Carey’s Miranda is an especially impressive achievement. Shakespeare’s Caliban is charismatic and poetic, and it’s easy for a reader to imagine that he might have his own compelling point of view on the play, but Shakespeare’s Miranda is essentially a blank slate, a docile tool for her father to use in his fantastic plots; she doesn’t have any inner life of her own. Around that framework, Carey creates a compelling, psychologically believable portrait of a girl who grew up with no one around but her demanding, withholding father. She is profoundly anxious to please Prospero because she has literally no one else, but she chafes against his restrictions.
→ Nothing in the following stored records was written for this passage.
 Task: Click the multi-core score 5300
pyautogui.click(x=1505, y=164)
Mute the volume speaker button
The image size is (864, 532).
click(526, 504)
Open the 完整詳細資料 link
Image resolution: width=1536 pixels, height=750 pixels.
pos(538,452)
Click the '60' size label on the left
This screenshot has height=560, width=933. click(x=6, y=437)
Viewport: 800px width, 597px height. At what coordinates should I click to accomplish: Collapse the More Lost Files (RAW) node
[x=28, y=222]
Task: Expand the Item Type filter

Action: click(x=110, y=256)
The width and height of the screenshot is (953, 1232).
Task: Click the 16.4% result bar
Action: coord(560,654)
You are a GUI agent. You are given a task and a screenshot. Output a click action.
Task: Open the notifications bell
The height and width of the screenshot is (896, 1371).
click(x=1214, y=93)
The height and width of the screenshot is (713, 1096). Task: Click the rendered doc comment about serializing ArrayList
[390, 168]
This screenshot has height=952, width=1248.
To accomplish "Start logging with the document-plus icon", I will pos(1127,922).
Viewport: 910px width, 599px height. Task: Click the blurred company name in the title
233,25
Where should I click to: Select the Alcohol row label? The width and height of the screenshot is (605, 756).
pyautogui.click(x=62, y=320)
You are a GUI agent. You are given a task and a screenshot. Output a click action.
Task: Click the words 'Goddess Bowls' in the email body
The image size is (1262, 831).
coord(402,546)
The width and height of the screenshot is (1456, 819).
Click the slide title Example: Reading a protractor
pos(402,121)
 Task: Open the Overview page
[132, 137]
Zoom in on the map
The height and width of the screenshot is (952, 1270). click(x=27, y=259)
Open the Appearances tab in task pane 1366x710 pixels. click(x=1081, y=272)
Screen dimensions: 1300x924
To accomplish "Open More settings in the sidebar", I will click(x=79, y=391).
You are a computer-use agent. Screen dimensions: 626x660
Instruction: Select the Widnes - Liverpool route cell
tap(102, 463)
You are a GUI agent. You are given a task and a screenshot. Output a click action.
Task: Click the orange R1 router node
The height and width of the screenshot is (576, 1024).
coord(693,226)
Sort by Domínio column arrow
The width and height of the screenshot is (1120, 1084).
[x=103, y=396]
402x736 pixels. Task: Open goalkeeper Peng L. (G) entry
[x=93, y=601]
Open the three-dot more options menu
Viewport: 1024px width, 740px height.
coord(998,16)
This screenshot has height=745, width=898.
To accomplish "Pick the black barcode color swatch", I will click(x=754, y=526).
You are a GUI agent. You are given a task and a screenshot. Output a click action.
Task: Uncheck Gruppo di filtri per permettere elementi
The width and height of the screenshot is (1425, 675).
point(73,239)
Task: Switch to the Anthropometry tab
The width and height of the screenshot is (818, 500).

But Prospero, of course, is a master puppeteer, and he brings the story around to its inevitable conclusion in Miranda and Caliban just as he does in The Tempest: Miranda must leave the island and wed the man of Prospero’s choosing, and Caliban must be at best abandoned and at worst a slave.
In The Tempest, it’s a satisfying ending, if slightly bittersweet because it means the end of Prospero’s magic. Here, it’s a tragedy. And you know it’s coming the whole time, because Carey works that sense of foreboding for all it’s worth.
Miranda and Caliban is a lyrical, smartly crafted exploration of a classic story, and it is so deeply felt that, dear reader, I must confess it left me teary-eyed on the New York City subway. It’s both an intelligent book and a beautiful one.